Distribution of RAGE and its ligands after acute injury to the peripheral nerve.
We next studied RAGE and RAGE ligand expression 21 days after injury. Prominent RAGE staining was observed in WT nerves (not RAGE-null; not shown). In both nondiabetic and diabetic WT mice, crush injury was associated with a significant increase in RAGE expression (Fig. 2A–C; P < 0.05 and P < 0.001, respectively). RAGE expression in the crushed diabetic nerve was significantly higher than that observed in the crushed nondiabetic nerve (Fig. 2A–C; P < 0.001). RAGE expression colocalized to perineurial elements (Muc1), blood vessels (CD31), and Schwann cells (S100) in the regenerating nerve (Supplementary Fig. 1).

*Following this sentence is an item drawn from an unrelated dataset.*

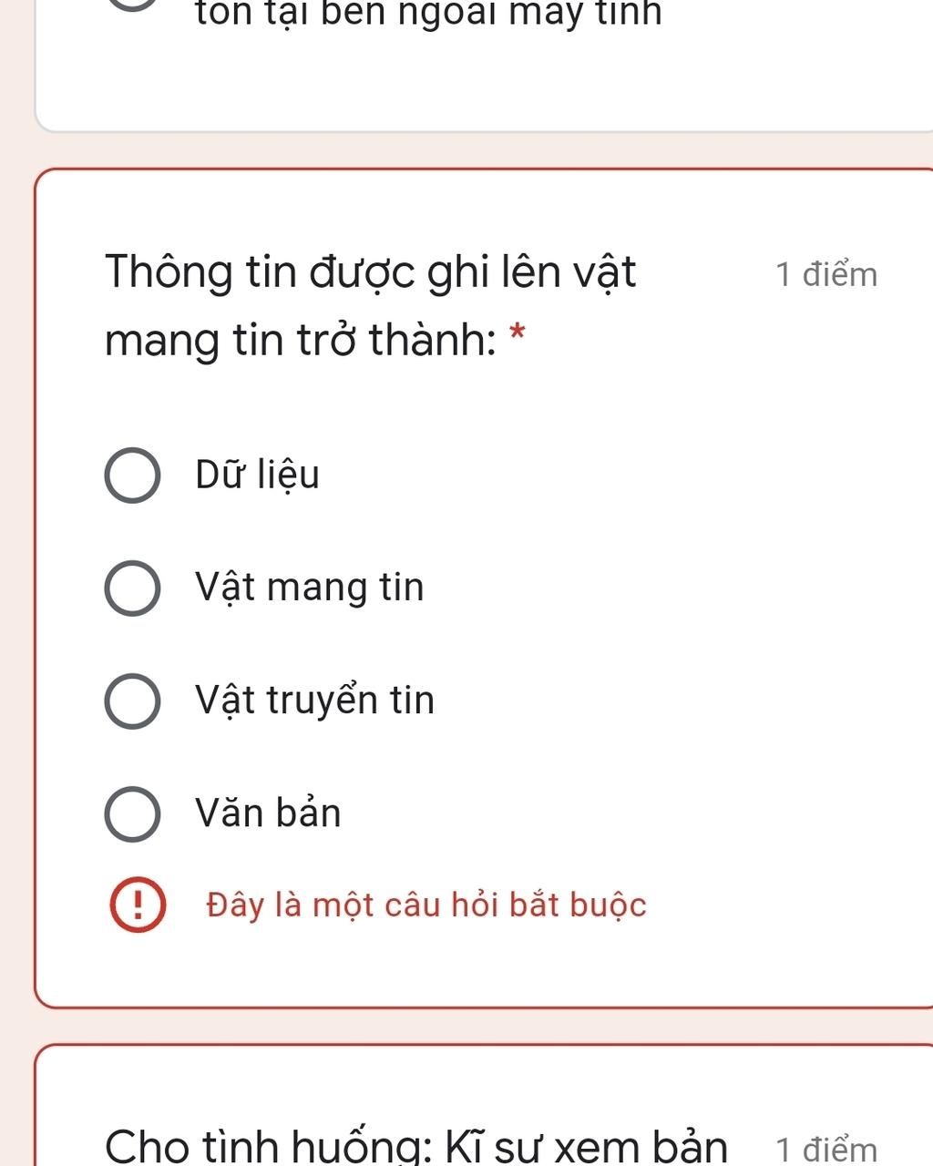The height and width of the screenshot is (1166, 933).
Task: Click the "Văn bản" answer label text
Action: point(268,813)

To determine RAGE ligand distribution, we quantified the number of CML-AGE and HMGB1-positive fibers in control and diabetic nerves at baseline and 21 days postcrush. Immunofluorescence staining revealed significantly higher numbers of immunopositive fibers for HMGB1 and CML-AGE at baseline between WT diabetic compared with nondiabetic nerve (Fig. 2F–I, respectively; P < 0.05). Compared with WT diabetic mice, RAGE-null diabetic mice displayed significantly lower CML-AGE–expressing fibers at baseline (Fig. 2G–I; P < 0.05). In all mice tested, HMGB1 and CML-AGE–positive fibers were two-fold to three-fold higher in the postcrushed nerve compared with the uninjured nerve, irrespective of the presence or absence of RAGE or the diabetic state (Fig. 2D–I).
Diabetes and RAGE-dependent regeneration in sciatic nerve crush.
In parallel with reduced nerve fiber regeneration, diabetes resulted in a significant decrease in endoneurial vessels and regenerating axons at the crush side on day 21 (P < 0.01), which was significantly improved by RAGE deletion (P < 0.05) (Fig. 3A–D). Oil-Red-O staining of nerve segments on day 21 postcrush was significantly lower in diabetic RAGE-null mice compared with WT diabetic mice (Fig. 3E–H).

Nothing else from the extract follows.